The app has been downloaded 100,000 times and has 75,000 active users just five months after launch.
It uses artificial intelligence and open banking data to help consumers save money on bills and day-to-day spending.
Dame Jayne-Anne told the fintech website AltFi: “We’ve had lots of customers come to us over the past few months and ask us when they can invest in Snoop, so we thought it was the right time to crowdfund.”
“The goal is £5m, but I’m not trying to set a limit. If we raised a little bit more, brilliant, or even if we raised less, we’d still be really happy.”
She said she chose to use Seedrs for Snoop’s first crowdfunding effort partly because of her previous professional relationship with Seedrs CEO Jeff Kelisky.
She has also revealed plans to extend the platform from a consumer service to serving SMEs.
“We’ve had lots of small business owners come to us and say how useful it would be if they could see how to save money with their business account,” she said.
Snoop raised £3.2 million in April ahead of what a Series A round this year. It was not clear if this remains the plan.

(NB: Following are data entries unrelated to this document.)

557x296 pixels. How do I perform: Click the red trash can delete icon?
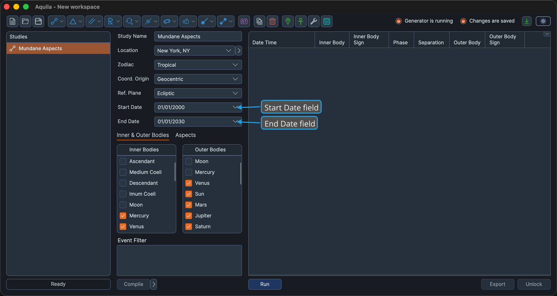[272, 21]
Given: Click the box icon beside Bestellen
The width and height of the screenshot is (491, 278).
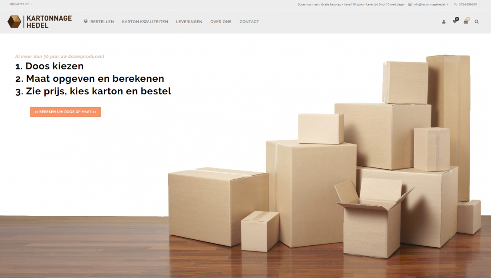Looking at the screenshot, I should (86, 21).
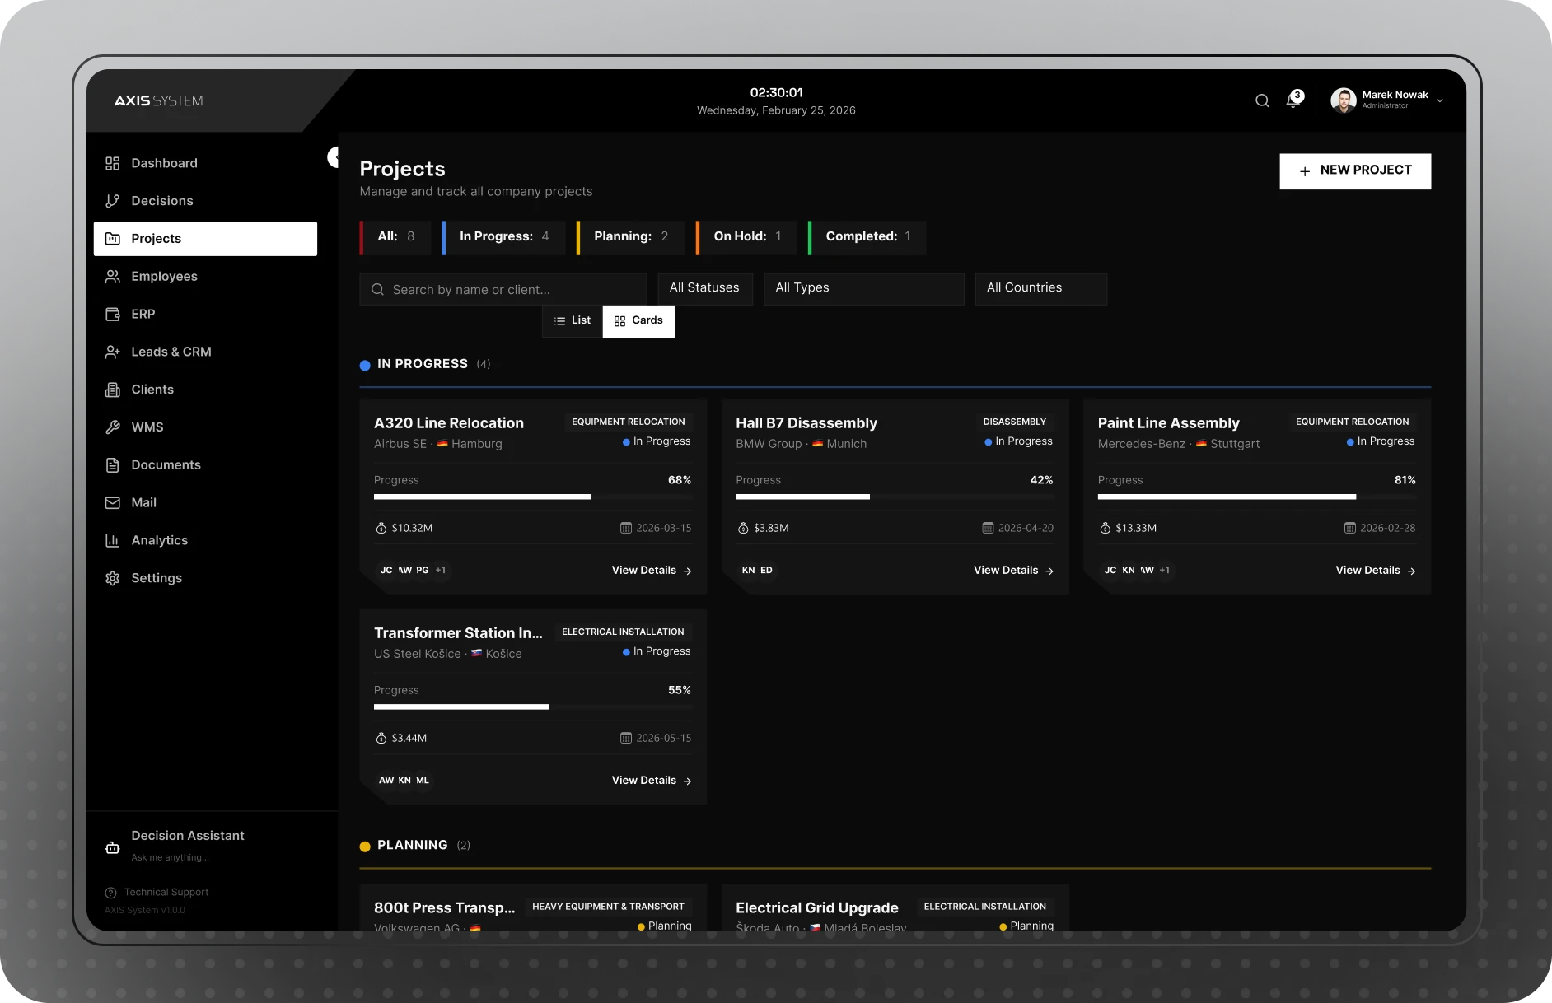Click the Technical Support help icon
This screenshot has height=1003, width=1552.
tap(111, 893)
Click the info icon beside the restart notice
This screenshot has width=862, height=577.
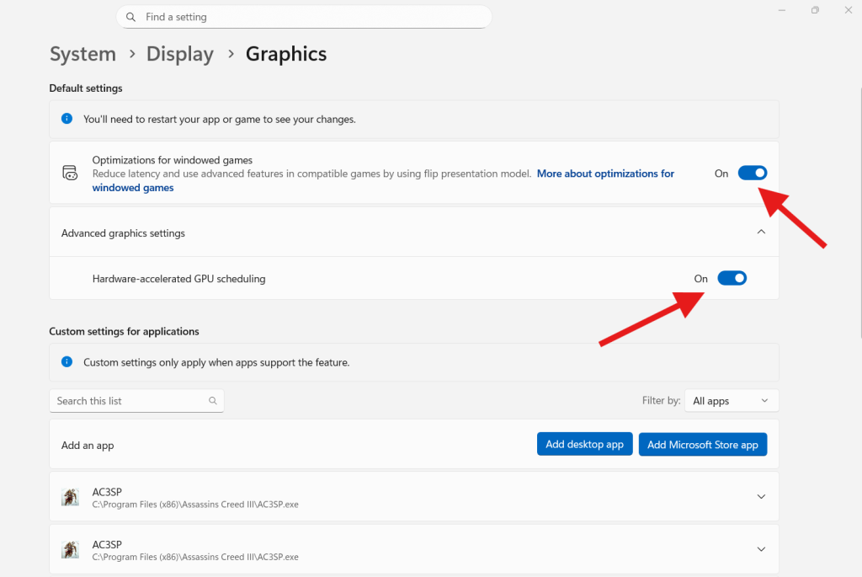click(67, 119)
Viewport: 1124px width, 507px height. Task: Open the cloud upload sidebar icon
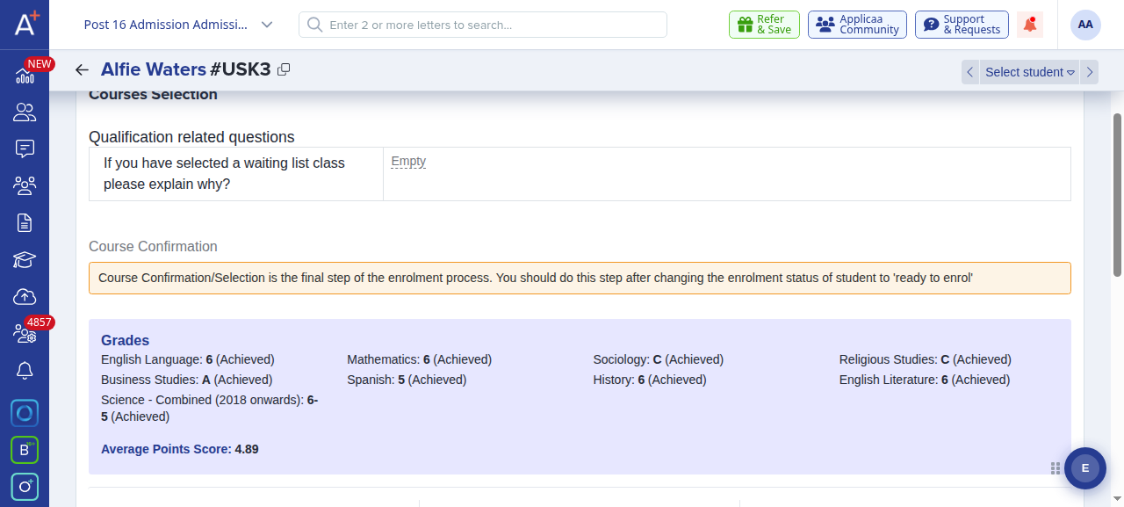click(25, 296)
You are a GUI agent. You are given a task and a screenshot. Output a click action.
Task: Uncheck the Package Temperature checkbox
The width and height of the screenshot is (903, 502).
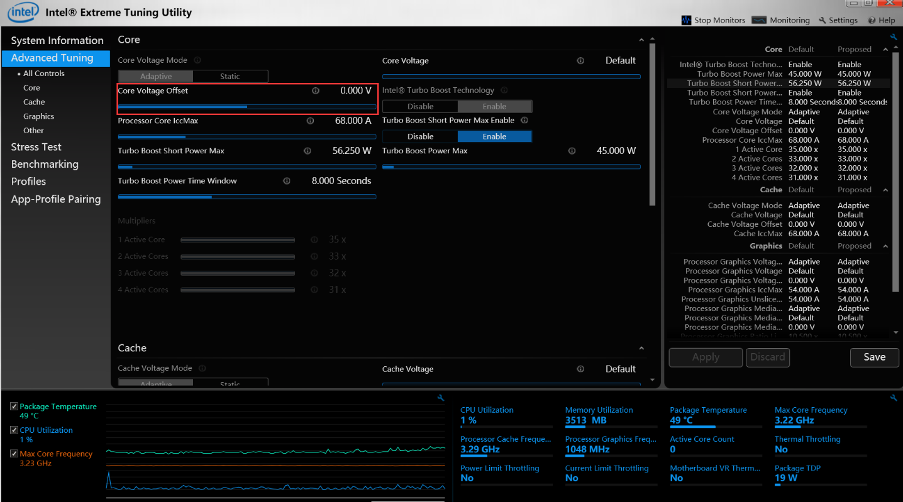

Travelex founder and serial entrepreneur Lloyd Dorfman led the last round, with existing investors Havisham Group and Salesforce Ventures also participating.
After a successful beta testing phase with over 5,000 customers, Snoop launched to the general public on 17 April and doubled its customer base in less than a week.
The startup is regulated by the Financial Conduct Authority. It is backed by a team of more than 20, most of whom joined her when CYBG, the owner of Clydesdale bank, bought Virgin Money for £1.7bn two years ago.
Just days before the launch, Dame Jayne-Anne admitted she was unsettled after leaving Virgin Money which she led to a flotation.
She joined the Bank of England’s financial policy committee but gave up the role before it started, after being installed as the UK chief executive of the US software firm Salesforce.
But that was also short-lived. Within six months, she resigned from the role, saying it was more like being a “super sales director of our UK business within the matrix of a fantastically successful US company”.